**Les consignes:**
1. D'après le texte sur la diégèse numérique, à quel auteur doit-on la description des opérations de construction d'un monde diégétique ?
2. Prolongez le texte sur la diégèse numérique à partir de sa dernière phrase.

**Extrait du document:**

Quand je regarde l'écran, l'écran me regarde.
... en écriture visuelle.
la Diégèse numérique
Cliquer ci-après pour lire la première partie de cette étude : "Récits de cohérence interne"2] Le déploiement diégétique, 1ère partie
Reprenons les différentes opérations de construction d’un monde diégétique, telles que décrites par Roger Odin (2).
Tout d’abord, la figurativisation nous amène à penser des relations d’analogie entre ce qui est à l’écran et notre perception du réel. « Pour que je ne construise pas de représentations figuratives, il faut que je sois placé face à des images pour lesquelles je n’arrive pas à découvrir de référent concret » souligne Odin : donc, pas de diégèse non plus avec les images numériques ? L’hypothèse est envisageable, car comment établir ce lien d’analogie entre une image ou une portion d’image, immatérielle, et un référent que l’on peut supposer inexistant ? C’est en fait ici le retour du lieu commun qui dit que l’image de synthèse ne réfère à rien, alors qu’elle est au contraire fortement référentielle : elle renvoie à certaines réalités, à des imaginaires, à des éléments néanmoins profilmiques (il y a bien un acteur derrière Gollum).
Donc, posons-le immédiatement : même s’il est probable qu’un malaise résulte de la vision d’une image numérique comme représentant des éléments de monde dans la perception et dans la capacité à interconnecter les deux, il existe bien effectivement un lien d’analogie entre le représentant et le représenté, dans le sens où, comme le démontre encore Odin, il suffit alors que l’on considère cette relation comme possible, qu’elle soit vérifiable ou non.
Cette faculté à créer le lien est avant tout culturelle : le fait d’adopter les figures classiques du récit de science-fiction dans Matrix (l’élu, le maître/formateur, l’ennemi comme intelligence globale, etc.) amène automatiquement à adhérer et à adopter ce type de structure, ce qui permet alors de faire accepter de façon plus subtile―et grâce à la première reconnaissance―les influences asiatiques du discours, et qui peuvent trouver un écho obscur aux oreilles occidentales.

Entrées enregistrées:
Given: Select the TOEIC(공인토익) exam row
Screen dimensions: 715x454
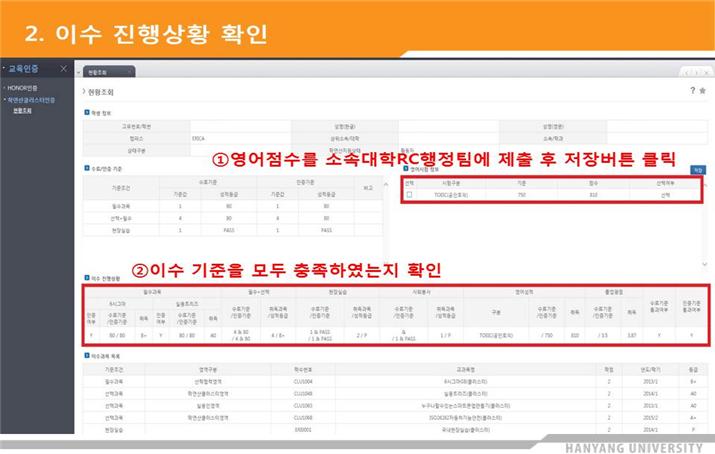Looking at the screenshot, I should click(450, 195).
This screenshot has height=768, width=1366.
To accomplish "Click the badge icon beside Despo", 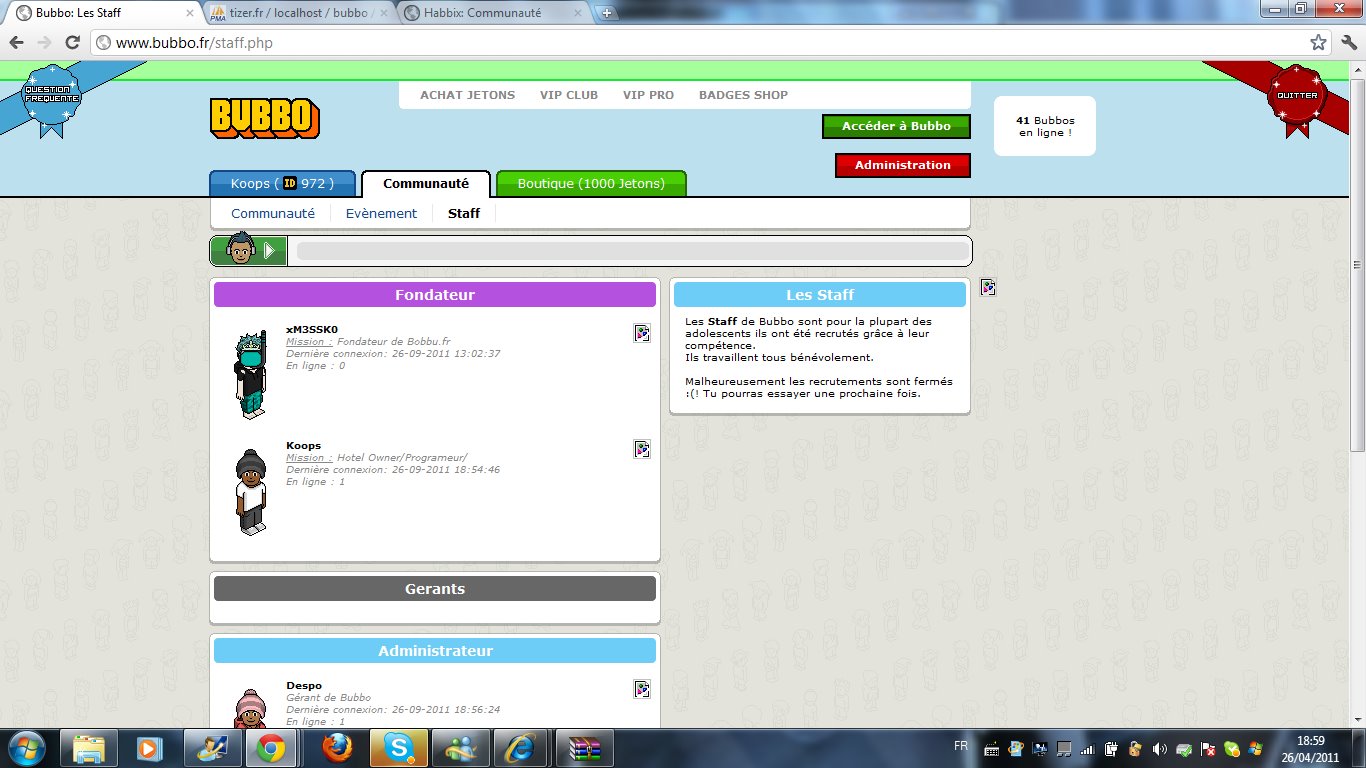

**Réponses par consigne:**
1. Roger Odin.

2.
En même temps, le contexte culturel dans la figurativisation peut s’appliquer sur une dimension plus large : quoi de plus étrange de voir des arbres, dotés d’yeux et d’oreilles, marcher et parler dans Le Seigneur des Anneaux – Les Deux Tours ? Mais finalement, ils nous renvoient facilement à notre condition d’être humain : bras, jambes, corps, tête, expressions faciales, humour, traits d’esprit, bougonnerie, bonté, force, violence… et encore une figure classique du récit, celle de la rencontre placée sur le chemin du héros, qui le construit et agit avec lui. Un condensé qui s’accepte facilement dans la culture occidentale… mais bien aussi dans certains pans de culture asiatique, où les éléments végétaux sont considérés comme dotés, évidemment de vie, mais surtout de conscience !
La construction diégétique est renforcée, même si elle n’est pas indispensable, par l’« impression » de réalité : au niveau de la technique, Odin cite le signifiant imaginaire, le mouvement et le son synchrone. Nous garderons le signifiant imaginaire pour l’appliquer à l’image numérique : cette faculté de représentation de pans inédits de mondes qu’autorise ce type d’image amène à croire plus facilement dans le monde représenté.
Pouvoir présenter de façon très large la ville-planète de Coruscant dans Star Wars permet, en quelques plans, de figurer un univers architecturalement très riche, mais aussi frappé par sa densité, sa frénésie et son ton impersonnel, donc autrement dit de véhiculer de manière inconsciente aux yeux (dans l’immédiateté, en tout cas) une série de signes et de significations, qui aurait été impossibles sans le numérique, car irreprésentables ou plutôt irréalisables.
A contrario, une mise en images uniquement par maquettes et plans serrés, sans extension numérique, n’aurait pu transmettre avec efficacité les visions grandioses d’un tel environnement. Suivons toujours Odin : en même temps, cette construction « grandiose »―il est facilement possible de lister les superlatifs : « jamais vu », « incroyable », « merveilleux », etc.―construit un espace spectaculaire. Il est donné comme spectaculaire dès le début, de par sa capacité à augmenter tout ce qui a pu être vu au cinéma, voire même à augmenter le réel, en représentant des choses que le réel ne peut matérialiser. Quitte à s’afficher comme tel : comment faire fonctionner l’impression de réalité si l’on s’attarde sur l’impressionnant décor de Coruscant alors que l’on devrait se concentrer sur nos personnages qui évoluent dans l’image ?
(2) Odin Roger, De la fiction, DeBoeck Université, Collection Arts et Cinéma, 2000.
A suivre… « Le déploiement diégétique,
2ème partie ».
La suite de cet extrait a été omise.